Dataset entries
□ □ □ □ □
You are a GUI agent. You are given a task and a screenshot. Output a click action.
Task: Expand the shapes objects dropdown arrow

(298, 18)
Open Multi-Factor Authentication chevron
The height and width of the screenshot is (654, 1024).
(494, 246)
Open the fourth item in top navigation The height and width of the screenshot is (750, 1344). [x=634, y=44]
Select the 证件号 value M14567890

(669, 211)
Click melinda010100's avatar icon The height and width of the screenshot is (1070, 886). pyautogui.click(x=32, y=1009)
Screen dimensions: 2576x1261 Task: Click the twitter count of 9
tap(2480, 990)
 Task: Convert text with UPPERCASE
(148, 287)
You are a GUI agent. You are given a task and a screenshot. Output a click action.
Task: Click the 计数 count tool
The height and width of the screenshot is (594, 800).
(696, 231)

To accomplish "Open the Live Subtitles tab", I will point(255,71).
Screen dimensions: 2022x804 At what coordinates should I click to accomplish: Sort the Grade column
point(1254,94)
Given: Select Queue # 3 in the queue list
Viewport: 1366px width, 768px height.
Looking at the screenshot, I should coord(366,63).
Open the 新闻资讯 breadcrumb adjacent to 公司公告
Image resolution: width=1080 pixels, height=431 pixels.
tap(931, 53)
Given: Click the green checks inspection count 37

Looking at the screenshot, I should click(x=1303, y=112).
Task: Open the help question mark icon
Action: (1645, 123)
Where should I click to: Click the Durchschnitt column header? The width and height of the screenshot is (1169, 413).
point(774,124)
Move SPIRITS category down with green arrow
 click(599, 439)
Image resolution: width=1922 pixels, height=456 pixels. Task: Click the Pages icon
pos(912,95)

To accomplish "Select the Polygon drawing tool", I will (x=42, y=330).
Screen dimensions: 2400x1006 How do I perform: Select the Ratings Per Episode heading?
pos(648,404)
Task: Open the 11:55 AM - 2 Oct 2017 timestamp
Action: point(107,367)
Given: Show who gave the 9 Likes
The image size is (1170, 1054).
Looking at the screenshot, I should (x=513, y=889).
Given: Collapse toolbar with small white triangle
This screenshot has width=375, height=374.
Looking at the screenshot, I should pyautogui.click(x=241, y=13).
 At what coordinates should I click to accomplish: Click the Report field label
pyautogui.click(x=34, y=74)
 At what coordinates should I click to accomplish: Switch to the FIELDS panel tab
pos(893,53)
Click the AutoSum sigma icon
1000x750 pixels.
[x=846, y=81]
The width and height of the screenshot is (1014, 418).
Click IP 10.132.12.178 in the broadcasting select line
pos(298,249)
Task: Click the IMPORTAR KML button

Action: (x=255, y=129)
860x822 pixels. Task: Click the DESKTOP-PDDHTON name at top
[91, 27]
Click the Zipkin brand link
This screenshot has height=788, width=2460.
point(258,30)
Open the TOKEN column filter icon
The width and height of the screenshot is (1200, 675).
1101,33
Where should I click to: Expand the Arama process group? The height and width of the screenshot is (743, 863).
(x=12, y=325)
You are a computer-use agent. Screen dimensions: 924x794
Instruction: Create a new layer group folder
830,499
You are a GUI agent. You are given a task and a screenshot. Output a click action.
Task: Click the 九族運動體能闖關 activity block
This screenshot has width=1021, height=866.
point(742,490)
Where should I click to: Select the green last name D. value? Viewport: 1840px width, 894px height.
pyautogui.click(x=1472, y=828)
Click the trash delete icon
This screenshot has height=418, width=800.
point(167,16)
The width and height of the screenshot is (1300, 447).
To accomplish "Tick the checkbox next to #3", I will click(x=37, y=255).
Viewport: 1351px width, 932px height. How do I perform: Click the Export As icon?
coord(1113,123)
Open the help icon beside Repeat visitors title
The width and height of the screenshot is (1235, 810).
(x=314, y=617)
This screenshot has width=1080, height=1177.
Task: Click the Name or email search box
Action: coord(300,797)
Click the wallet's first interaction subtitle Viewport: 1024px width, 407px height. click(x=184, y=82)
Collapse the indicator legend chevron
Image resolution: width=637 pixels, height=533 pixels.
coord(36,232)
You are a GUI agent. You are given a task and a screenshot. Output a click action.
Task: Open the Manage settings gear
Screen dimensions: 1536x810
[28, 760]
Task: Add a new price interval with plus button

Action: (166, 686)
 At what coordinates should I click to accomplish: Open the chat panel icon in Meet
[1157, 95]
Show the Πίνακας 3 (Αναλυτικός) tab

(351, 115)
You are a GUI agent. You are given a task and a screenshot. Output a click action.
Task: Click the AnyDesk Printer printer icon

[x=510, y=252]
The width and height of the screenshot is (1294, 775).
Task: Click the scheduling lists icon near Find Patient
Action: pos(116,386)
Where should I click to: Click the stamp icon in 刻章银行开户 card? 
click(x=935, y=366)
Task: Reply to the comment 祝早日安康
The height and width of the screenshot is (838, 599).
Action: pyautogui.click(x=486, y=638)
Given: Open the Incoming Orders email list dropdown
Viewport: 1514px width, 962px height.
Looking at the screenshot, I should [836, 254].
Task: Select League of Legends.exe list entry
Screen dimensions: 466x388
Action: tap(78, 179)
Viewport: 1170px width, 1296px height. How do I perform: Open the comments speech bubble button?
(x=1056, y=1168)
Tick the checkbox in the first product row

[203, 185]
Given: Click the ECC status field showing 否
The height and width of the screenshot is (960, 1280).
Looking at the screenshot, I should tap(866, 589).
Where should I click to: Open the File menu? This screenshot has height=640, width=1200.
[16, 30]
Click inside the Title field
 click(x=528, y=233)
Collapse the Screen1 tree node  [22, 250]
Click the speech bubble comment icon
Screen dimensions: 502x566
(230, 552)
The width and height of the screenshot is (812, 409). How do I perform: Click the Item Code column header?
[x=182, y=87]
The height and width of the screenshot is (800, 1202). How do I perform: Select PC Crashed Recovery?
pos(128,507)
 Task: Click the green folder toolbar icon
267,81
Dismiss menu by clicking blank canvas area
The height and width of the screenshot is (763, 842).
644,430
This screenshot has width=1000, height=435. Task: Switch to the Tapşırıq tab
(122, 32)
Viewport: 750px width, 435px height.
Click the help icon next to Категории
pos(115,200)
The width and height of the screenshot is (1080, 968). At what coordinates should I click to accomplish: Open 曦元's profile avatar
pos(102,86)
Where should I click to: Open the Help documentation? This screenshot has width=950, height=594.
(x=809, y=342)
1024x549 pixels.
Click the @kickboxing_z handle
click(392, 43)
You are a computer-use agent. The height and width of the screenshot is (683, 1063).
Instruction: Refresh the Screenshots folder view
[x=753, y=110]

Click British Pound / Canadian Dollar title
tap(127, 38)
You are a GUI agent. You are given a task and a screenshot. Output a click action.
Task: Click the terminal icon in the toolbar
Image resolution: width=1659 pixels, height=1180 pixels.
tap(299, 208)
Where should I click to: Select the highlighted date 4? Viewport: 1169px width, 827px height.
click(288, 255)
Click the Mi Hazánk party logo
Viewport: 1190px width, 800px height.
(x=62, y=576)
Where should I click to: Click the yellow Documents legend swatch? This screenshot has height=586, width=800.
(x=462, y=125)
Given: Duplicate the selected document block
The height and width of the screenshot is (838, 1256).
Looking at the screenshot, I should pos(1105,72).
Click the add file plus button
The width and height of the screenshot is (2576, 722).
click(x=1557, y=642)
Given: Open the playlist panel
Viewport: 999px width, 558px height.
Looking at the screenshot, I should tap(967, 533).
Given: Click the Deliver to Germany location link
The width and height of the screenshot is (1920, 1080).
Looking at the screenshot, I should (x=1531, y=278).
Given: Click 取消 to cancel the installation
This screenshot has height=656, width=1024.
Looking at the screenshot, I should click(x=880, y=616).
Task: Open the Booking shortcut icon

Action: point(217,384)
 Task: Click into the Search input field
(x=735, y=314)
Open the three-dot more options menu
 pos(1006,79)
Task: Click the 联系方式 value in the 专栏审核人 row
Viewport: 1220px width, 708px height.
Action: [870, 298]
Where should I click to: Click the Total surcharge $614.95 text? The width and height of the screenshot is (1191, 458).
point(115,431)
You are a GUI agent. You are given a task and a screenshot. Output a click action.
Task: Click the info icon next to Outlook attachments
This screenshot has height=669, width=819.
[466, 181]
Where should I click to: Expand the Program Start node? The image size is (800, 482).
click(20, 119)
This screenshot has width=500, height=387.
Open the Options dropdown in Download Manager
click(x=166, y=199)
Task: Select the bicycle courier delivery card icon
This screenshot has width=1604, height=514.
□ □ □ □ □
= Your instructions =
Only lines with the word "will" are wanted. Find and copy them from the records above.

= Output for this task =
To accomplish "Open the Live Subtitles tab", I will point(255,71).
To accomplish "Select the Polygon drawing tool", I will (x=42, y=330).
To accomplish "Tick the checkbox next to #3", I will click(x=37, y=255).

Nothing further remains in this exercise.